Serencebey Yokuşu üzerinde tarihi avlu giriş kapısı vardır. Bu kapı Plevne kahramanı Osman Paşa Konağına aittir. Gazi Osman Paşa Tokat 1832 doğumludur. Beşiktaş’taki Askerî Rüşdiyede ve Kuleli Askerî İdâdîsinde (lisesinde) okudu. Harbiye’yi yirmi yaşında ikincilikle bitirdi. Harp Akademisine girdi. Çok parlak bir askeri kariyeri olan paşa Sırp ordusunu yendi ve müşir (mareşal) oldu (1876). Gazi Osman Paşa’yı bütün dünyaya tanıtan, 1877-1878 Osmanlı-Rus Savaşı’ndaki savunma ve kahramanlıklarıdır. Bu hizmetlerinden ötürü Sultan 2.Abdülhamit Ortaköydeki Gazi Osman Paşa Konağını (Bir dönem Gazi Osman Paşa İlköğretim Okulu olarak kullanılan sonra otopark mafyası tarafından yakılan okul) ona hediye etmiştir.
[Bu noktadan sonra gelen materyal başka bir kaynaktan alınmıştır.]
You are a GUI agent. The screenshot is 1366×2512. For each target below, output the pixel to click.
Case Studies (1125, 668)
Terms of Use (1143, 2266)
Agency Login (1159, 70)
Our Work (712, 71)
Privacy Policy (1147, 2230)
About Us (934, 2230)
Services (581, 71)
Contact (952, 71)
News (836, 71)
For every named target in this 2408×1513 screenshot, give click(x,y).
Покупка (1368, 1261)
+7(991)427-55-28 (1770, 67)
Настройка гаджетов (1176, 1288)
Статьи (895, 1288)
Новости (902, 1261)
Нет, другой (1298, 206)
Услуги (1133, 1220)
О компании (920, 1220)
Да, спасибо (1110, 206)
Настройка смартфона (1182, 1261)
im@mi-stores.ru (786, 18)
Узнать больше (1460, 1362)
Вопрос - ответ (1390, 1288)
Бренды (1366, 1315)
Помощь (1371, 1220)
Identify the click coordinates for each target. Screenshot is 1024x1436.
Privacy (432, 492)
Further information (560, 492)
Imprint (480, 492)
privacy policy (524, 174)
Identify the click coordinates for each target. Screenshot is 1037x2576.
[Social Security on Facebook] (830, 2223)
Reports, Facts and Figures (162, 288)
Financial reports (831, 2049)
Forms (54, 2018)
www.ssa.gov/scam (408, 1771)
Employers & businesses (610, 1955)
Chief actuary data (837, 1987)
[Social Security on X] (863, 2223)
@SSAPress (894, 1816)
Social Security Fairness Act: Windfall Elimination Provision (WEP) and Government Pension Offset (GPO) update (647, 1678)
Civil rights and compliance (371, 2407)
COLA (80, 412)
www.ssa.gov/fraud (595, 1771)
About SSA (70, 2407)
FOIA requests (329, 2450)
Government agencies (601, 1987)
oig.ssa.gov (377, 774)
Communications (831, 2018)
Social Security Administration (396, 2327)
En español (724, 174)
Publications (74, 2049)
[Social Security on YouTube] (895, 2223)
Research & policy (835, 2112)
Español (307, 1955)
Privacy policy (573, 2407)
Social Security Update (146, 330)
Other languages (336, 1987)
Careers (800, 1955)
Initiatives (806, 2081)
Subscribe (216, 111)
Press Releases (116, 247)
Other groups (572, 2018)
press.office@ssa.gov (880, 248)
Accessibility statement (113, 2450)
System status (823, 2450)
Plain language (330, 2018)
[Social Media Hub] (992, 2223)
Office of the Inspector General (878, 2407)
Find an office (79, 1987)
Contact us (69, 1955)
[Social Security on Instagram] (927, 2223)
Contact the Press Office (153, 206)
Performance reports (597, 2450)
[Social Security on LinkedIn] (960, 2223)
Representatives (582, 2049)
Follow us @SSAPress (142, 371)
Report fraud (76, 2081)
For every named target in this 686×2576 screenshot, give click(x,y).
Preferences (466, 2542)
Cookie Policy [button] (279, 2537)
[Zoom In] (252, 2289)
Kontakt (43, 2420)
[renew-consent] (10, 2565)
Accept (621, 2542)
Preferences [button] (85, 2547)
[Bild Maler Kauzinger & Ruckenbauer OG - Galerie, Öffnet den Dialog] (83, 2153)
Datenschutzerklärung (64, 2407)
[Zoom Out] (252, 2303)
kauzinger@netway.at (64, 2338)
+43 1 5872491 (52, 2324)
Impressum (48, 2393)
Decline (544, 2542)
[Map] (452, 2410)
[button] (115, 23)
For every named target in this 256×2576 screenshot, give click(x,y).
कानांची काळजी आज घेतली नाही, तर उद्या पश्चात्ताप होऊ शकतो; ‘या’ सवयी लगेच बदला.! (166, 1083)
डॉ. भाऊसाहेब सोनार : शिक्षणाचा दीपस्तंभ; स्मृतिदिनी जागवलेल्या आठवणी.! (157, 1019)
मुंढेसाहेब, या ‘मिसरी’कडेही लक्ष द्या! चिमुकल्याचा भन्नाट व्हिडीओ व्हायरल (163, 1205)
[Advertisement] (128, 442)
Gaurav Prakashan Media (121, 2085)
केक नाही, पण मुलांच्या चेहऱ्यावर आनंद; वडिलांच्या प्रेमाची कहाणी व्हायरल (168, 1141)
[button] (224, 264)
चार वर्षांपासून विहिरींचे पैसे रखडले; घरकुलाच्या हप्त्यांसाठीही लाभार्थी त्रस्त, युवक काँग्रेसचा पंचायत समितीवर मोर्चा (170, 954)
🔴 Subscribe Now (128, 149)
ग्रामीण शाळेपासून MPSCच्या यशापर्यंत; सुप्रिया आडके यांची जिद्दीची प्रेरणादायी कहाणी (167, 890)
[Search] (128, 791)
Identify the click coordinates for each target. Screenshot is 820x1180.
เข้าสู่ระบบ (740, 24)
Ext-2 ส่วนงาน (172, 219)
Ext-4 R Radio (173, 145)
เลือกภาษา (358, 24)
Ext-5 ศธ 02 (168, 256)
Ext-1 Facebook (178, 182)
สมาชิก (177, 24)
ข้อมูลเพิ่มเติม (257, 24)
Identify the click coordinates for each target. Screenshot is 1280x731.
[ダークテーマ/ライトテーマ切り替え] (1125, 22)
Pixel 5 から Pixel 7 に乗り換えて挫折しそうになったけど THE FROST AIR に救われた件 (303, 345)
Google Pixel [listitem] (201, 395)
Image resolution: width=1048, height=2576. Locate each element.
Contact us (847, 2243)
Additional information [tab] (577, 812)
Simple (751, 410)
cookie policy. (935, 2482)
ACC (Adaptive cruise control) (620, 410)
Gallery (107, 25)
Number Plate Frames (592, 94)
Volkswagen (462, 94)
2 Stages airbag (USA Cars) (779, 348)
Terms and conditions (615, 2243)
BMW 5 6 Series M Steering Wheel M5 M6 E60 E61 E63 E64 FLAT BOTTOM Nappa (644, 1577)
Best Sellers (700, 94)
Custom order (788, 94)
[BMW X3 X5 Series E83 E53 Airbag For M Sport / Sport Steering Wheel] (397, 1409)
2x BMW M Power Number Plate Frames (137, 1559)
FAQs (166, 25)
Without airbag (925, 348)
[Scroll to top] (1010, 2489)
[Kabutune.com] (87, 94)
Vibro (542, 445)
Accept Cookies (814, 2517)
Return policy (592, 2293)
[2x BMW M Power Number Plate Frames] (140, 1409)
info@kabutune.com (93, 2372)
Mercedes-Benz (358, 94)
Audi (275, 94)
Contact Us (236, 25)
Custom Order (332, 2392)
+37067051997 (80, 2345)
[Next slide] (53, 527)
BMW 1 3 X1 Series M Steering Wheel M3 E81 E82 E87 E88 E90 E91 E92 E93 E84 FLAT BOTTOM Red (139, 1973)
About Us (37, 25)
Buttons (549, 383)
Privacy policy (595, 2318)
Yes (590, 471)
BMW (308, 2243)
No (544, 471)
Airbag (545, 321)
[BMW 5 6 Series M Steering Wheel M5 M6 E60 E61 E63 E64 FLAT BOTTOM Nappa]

Daha sonra Sultan, Paşa için Serencebey Yokuşu’ndaki bahsettiğimiz yere büyük bir konak yaptırtmıştır. Gazi Osman Paşa uzun bir süre 2. Abdülhamid’in başyaverliğini yapmıştır. Dolayısıyla Sultanın en yakınındaki kişi olmuştur. 2. Abdülhamid’in iki kızı Paşa’nın iki oğluyla evliydi. Paşa 1900 yılında vefat etmiş Fatih Camii’nin haziresine defnedilmiştir.
Gazi osman Paşa’nın Konağı Cumhuriyet döneminde tütün deposu olarak kullanılmıştır. Konak 1950’li yıllardaki imar faaliyetlerine kurban gitmiştir.
Gazi Osman Paşa Konağının başınca geleni okuyunca yüreği sızlamayan bir Allah’ın kulu olacağını düşünemiyorum.
Ata yadigarınız hem de dünyaca tanınan ve bilinen gurur kaynağımızın mekanı böyle mi yapılmalıydı?
İstanbul’umuzun tarih zenginliği denizinde boğulmadan, olayı resimleyip somutlaştıran ve gözlerimizin önüne getiren ve de resim alt yazısı ile Paşamızı bir kez daha hatırlatan HAYALLE MEYE sonsuz teşekkürler.
Belediyelerce her yıl sadece Gazi Osman Paşa’nın Kabri başında anmak değil, yok olan tarihi değerlerimizin de panellerde dile getirilmesi lazım. İnanıyorum bu da olacaktır.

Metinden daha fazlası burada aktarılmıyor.